__Aim of the task__
Update the lines below by changing every "Where should I click to" to "Where do I click to" and leaving the rest untouched.

(Records from a collection)

## START

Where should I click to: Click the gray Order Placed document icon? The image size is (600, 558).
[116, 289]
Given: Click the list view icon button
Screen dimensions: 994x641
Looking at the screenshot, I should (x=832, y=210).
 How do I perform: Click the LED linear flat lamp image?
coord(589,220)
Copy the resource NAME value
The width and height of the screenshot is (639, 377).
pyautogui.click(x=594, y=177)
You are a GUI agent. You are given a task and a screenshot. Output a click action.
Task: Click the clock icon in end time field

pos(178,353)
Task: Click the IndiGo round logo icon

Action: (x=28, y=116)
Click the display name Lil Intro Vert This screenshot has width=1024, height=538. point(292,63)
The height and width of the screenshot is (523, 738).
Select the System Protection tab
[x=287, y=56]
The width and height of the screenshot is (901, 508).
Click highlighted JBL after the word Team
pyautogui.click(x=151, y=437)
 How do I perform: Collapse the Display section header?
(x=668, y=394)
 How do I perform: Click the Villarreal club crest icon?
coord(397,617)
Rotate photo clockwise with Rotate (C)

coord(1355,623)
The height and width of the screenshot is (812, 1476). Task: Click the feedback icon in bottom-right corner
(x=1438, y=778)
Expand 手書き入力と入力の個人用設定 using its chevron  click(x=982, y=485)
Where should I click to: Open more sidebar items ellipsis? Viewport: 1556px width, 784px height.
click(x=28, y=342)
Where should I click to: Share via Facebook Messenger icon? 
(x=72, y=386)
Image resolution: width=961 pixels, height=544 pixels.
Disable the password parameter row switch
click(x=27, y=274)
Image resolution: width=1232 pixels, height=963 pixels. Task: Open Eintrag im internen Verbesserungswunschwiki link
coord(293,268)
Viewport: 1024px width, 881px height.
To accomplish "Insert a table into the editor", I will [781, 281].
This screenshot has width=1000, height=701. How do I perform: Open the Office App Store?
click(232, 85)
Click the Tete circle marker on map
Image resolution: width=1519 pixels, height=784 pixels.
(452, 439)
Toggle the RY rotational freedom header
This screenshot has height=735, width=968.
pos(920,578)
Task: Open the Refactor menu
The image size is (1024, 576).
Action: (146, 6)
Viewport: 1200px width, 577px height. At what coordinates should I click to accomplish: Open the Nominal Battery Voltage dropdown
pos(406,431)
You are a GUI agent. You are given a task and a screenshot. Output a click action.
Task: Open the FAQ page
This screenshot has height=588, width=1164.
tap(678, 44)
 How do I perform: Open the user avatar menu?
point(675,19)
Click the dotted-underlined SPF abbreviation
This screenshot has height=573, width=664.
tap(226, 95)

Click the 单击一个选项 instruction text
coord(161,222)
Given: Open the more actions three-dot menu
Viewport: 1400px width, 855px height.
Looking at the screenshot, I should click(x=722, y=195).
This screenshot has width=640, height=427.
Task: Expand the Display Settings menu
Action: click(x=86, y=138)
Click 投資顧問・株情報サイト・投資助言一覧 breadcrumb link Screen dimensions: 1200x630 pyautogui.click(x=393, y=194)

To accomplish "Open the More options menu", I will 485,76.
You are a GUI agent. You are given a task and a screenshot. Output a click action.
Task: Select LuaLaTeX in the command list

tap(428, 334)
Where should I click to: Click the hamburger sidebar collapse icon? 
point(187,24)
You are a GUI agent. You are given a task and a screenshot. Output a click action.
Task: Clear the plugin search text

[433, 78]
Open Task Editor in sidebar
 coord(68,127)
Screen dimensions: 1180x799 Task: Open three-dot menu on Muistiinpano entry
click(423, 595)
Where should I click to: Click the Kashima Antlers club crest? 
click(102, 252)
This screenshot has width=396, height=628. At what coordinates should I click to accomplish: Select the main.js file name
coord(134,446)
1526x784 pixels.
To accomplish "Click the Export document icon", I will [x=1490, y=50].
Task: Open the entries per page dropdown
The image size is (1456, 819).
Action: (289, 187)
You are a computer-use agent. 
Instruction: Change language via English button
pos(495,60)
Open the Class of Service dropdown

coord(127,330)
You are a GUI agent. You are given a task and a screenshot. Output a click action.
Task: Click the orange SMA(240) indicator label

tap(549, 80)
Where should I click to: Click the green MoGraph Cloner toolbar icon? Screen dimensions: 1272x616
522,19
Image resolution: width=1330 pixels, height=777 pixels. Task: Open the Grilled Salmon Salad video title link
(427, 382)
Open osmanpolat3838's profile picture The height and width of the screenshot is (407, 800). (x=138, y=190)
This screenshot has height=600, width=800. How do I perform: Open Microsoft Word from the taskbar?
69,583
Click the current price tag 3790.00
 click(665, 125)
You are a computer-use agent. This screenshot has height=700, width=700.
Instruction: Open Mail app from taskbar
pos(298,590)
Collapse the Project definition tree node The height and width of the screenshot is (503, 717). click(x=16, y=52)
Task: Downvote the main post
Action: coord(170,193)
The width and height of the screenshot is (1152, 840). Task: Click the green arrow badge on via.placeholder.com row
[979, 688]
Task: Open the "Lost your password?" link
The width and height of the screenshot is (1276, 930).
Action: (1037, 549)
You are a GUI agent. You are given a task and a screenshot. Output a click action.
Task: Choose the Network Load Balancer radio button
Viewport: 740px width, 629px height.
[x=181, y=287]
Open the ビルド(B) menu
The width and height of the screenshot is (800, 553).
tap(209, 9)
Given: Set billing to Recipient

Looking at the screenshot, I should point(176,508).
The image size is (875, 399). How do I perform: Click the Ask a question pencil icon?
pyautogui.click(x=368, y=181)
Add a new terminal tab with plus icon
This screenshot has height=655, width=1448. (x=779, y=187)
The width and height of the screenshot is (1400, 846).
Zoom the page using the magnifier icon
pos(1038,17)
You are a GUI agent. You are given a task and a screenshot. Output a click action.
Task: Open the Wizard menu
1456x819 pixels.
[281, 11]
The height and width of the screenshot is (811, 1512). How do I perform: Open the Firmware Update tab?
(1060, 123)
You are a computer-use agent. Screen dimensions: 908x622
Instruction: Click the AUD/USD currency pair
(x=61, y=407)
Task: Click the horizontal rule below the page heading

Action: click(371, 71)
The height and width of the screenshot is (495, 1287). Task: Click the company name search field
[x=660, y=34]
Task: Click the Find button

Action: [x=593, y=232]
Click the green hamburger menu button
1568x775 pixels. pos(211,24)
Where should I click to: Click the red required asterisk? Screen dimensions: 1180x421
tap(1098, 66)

## END

__Task result__
Where do I click to: Click the gray Order Placed document icon? The image size is (600, 558).
[116, 289]
Given: Click the list view icon button
Screen dimensions: 994x641
Looking at the screenshot, I should (x=832, y=210).
 How do I perform: Click the LED linear flat lamp image?
coord(589,220)
Copy the resource NAME value
The width and height of the screenshot is (639, 377).
pyautogui.click(x=594, y=177)
You are a GUI agent. You are given a task and a screenshot. Output a click action.
Task: Click the clock icon in end time field

pos(178,353)
Task: Click the IndiGo round logo icon

Action: (x=28, y=116)
Click the display name Lil Intro Vert This screenshot has width=1024, height=538. point(292,63)
The height and width of the screenshot is (523, 738).
Select the System Protection tab
[x=287, y=56]
The width and height of the screenshot is (901, 508).
Click highlighted JBL after the word Team
pyautogui.click(x=151, y=437)
 How do I perform: Collapse the Display section header?
(x=668, y=394)
 How do I perform: Click the Villarreal club crest icon?
coord(397,617)
Rotate photo clockwise with Rotate (C)

coord(1355,623)
The height and width of the screenshot is (812, 1476). Task: Click the feedback icon in bottom-right corner
(x=1438, y=778)
Expand 手書き入力と入力の個人用設定 using its chevron  click(x=982, y=485)
Where do I click to: Open more sidebar items ellipsis? Viewport: 1556px width, 784px height.
click(x=28, y=342)
Where do I click to: Share via Facebook Messenger icon? 
(x=72, y=386)
Image resolution: width=961 pixels, height=544 pixels.
Disable the password parameter row switch
click(x=27, y=274)
Image resolution: width=1232 pixels, height=963 pixels. Task: Open Eintrag im internen Verbesserungswunschwiki link
coord(293,268)
Viewport: 1024px width, 881px height.
To accomplish "Insert a table into the editor", I will [781, 281].
This screenshot has width=1000, height=701. How do I perform: Open the Office App Store?
click(232, 85)
Click the Tete circle marker on map
Image resolution: width=1519 pixels, height=784 pixels.
(452, 439)
Toggle the RY rotational freedom header
This screenshot has height=735, width=968.
pos(920,578)
Task: Open the Refactor menu
The image size is (1024, 576).
Action: (146, 6)
Viewport: 1200px width, 577px height. At what coordinates should I click to accomplish: Open the Nominal Battery Voltage dropdown
pos(406,431)
You are a GUI agent. You are given a task and a screenshot. Output a click action.
Task: Open the FAQ page
This screenshot has height=588, width=1164.
tap(678, 44)
 How do I perform: Open the user avatar menu?
point(675,19)
Click the dotted-underlined SPF abbreviation
This screenshot has height=573, width=664.
tap(226, 95)

Click the 单击一个选项 instruction text
coord(161,222)
Given: Open the more actions three-dot menu
Viewport: 1400px width, 855px height.
Looking at the screenshot, I should click(x=722, y=195).
This screenshot has width=640, height=427.
Task: Expand the Display Settings menu
Action: click(x=86, y=138)
Click 投資顧問・株情報サイト・投資助言一覧 breadcrumb link Screen dimensions: 1200x630 pyautogui.click(x=393, y=194)

To accomplish "Open the More options menu", I will 485,76.
You are a GUI agent. You are given a task and a screenshot. Output a click action.
Task: Select LuaLaTeX in the command list

tap(428, 334)
Where do I click to: Click the hamburger sidebar collapse icon? 
point(187,24)
You are a GUI agent. You are given a task and a screenshot. Output a click action.
Task: Clear the plugin search text

[433, 78]
Open Task Editor in sidebar
 coord(68,127)
Screen dimensions: 1180x799 Task: Open three-dot menu on Muistiinpano entry
click(423, 595)
Where do I click to: Click the Kashima Antlers club crest? 
click(102, 252)
This screenshot has width=396, height=628. At what coordinates should I click to accomplish: Select the main.js file name
coord(134,446)
1526x784 pixels.
To accomplish "Click the Export document icon", I will [x=1490, y=50].
Task: Open the entries per page dropdown
The image size is (1456, 819).
Action: (289, 187)
You are a computer-use agent. 
Instruction: Change language via English button
pos(495,60)
Open the Class of Service dropdown

coord(127,330)
You are a GUI agent. You are given a task and a screenshot. Output a click action.
Task: Click the orange SMA(240) indicator label

tap(549, 80)
Where do I click to: Click the green MoGraph Cloner toolbar icon? Screen dimensions: 1272x616
522,19
Image resolution: width=1330 pixels, height=777 pixels. Task: Open the Grilled Salmon Salad video title link
(427, 382)
Open osmanpolat3838's profile picture The height and width of the screenshot is (407, 800). (x=138, y=190)
This screenshot has height=600, width=800. How do I perform: Open Microsoft Word from the taskbar?
69,583
Click the current price tag 3790.00
 click(665, 125)
You are a computer-use agent. This screenshot has height=700, width=700.
Instruction: Open Mail app from taskbar
pos(298,590)
Collapse the Project definition tree node The height and width of the screenshot is (503, 717). click(x=16, y=52)
Task: Downvote the main post
Action: coord(170,193)
The width and height of the screenshot is (1152, 840). Task: Click the green arrow badge on via.placeholder.com row
[979, 688]
Task: Open the "Lost your password?" link
The width and height of the screenshot is (1276, 930).
Action: (1037, 549)
You are a GUI agent. You are given a task and a screenshot. Output a click action.
Task: Choose the Network Load Balancer radio button
Viewport: 740px width, 629px height.
[x=181, y=287]
Open the ビルド(B) menu
The width and height of the screenshot is (800, 553).
tap(209, 9)
Given: Set billing to Recipient

Looking at the screenshot, I should point(176,508).
The image size is (875, 399). How do I perform: Click the Ask a question pencil icon?
pyautogui.click(x=368, y=181)
Add a new terminal tab with plus icon
This screenshot has height=655, width=1448. (x=779, y=187)
The width and height of the screenshot is (1400, 846).
Zoom the page using the magnifier icon
pos(1038,17)
You are a GUI agent. You are given a task and a screenshot. Output a click action.
Task: Open the Wizard menu
1456x819 pixels.
[281, 11]
The height and width of the screenshot is (811, 1512). How do I perform: Open the Firmware Update tab?
(1060, 123)
You are a computer-use agent. Screen dimensions: 908x622
Instruction: Click the AUD/USD currency pair
(x=61, y=407)
Task: Click the horizontal rule below the page heading

Action: click(371, 71)
The height and width of the screenshot is (495, 1287). Task: Click the company name search field
[x=660, y=34]
Task: Click the Find button

Action: [x=593, y=232]
Click the green hamburger menu button
1568x775 pixels. pos(211,24)
Where do I click to: Click the red required asterisk? Screen dimensions: 1180x421
tap(1098, 66)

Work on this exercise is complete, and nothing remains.